TASK DIRECTIONS:
Where the line containing "Given: Open Page Setup dialog launcher" appears below, begin there and reproduce each line exactly through the last one, omitting pictures.
"""
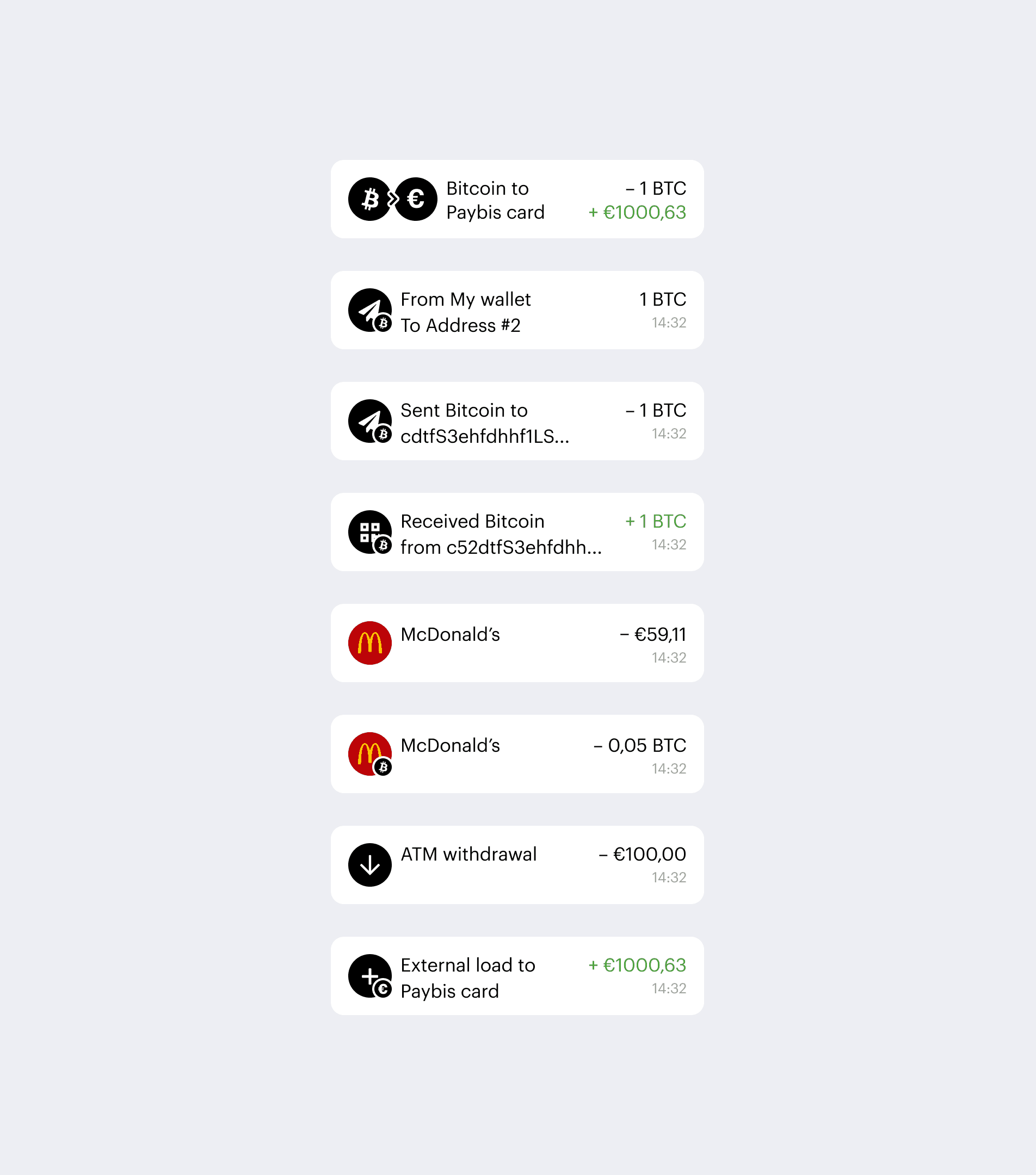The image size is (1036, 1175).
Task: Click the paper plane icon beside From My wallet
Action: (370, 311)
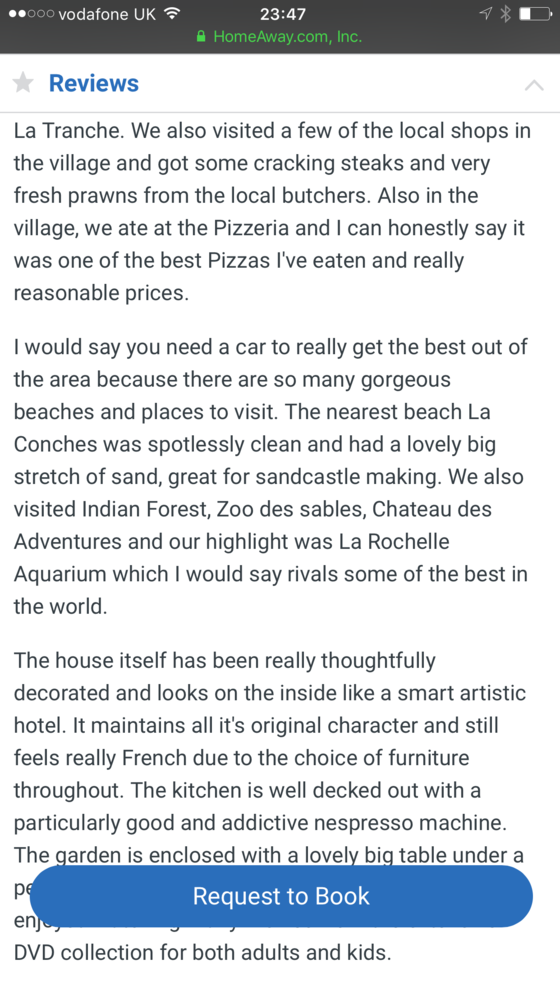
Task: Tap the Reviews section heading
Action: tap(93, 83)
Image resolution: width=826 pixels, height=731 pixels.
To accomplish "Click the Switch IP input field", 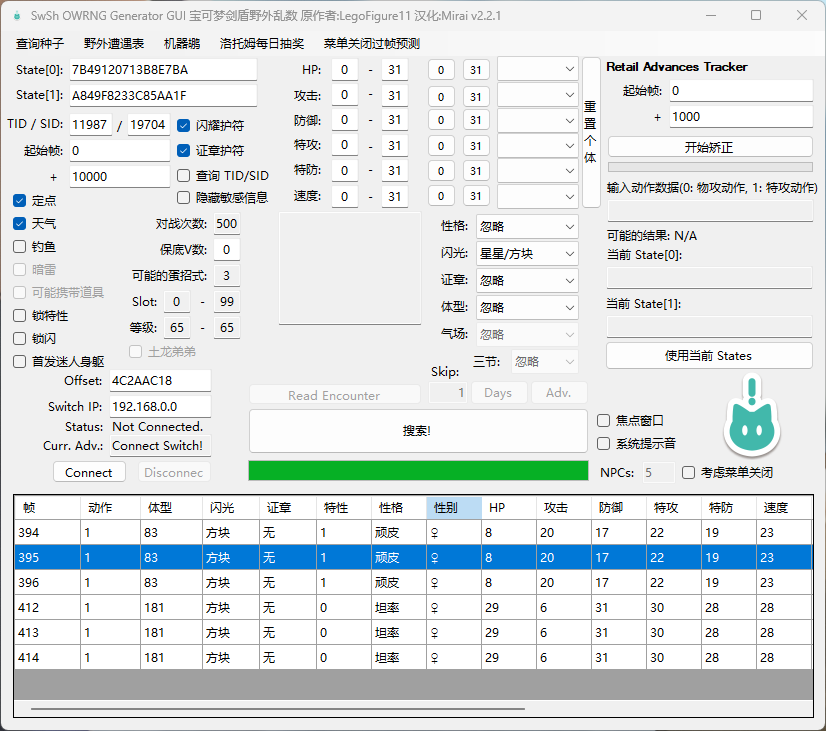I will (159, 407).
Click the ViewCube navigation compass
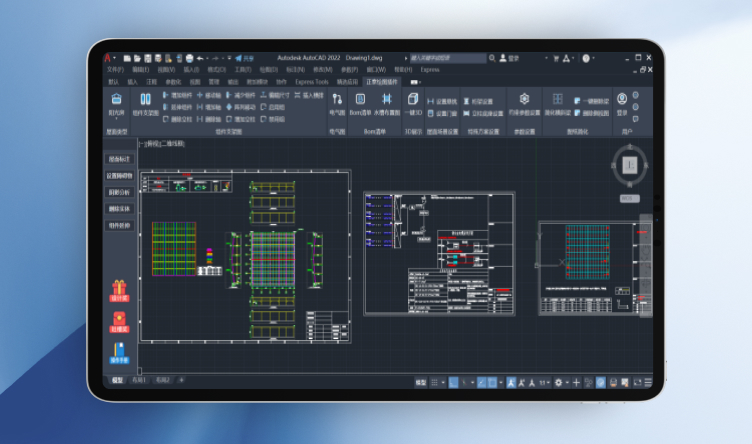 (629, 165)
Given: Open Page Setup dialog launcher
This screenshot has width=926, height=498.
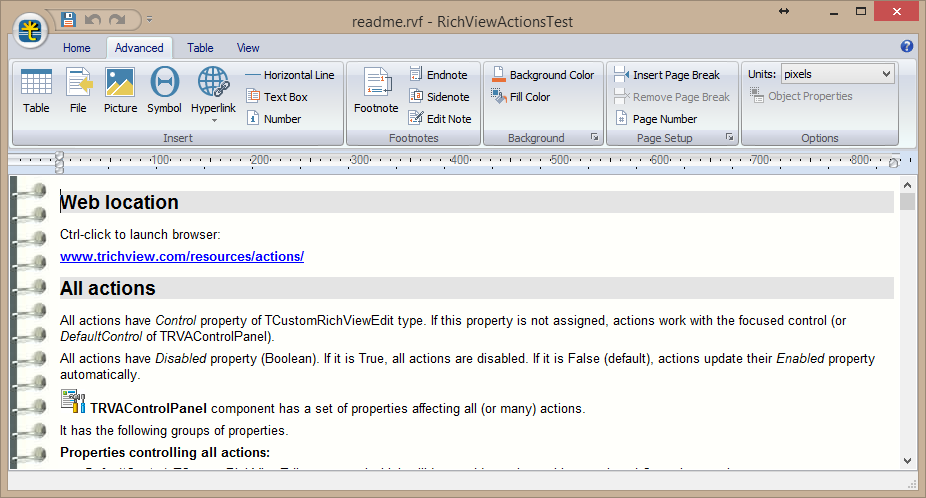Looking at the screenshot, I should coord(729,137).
"""
SOLUTION TO THIS PROBLEM:
Given: Open Page Setup dialog launcher
This screenshot has width=926, height=498.
Looking at the screenshot, I should coord(729,137).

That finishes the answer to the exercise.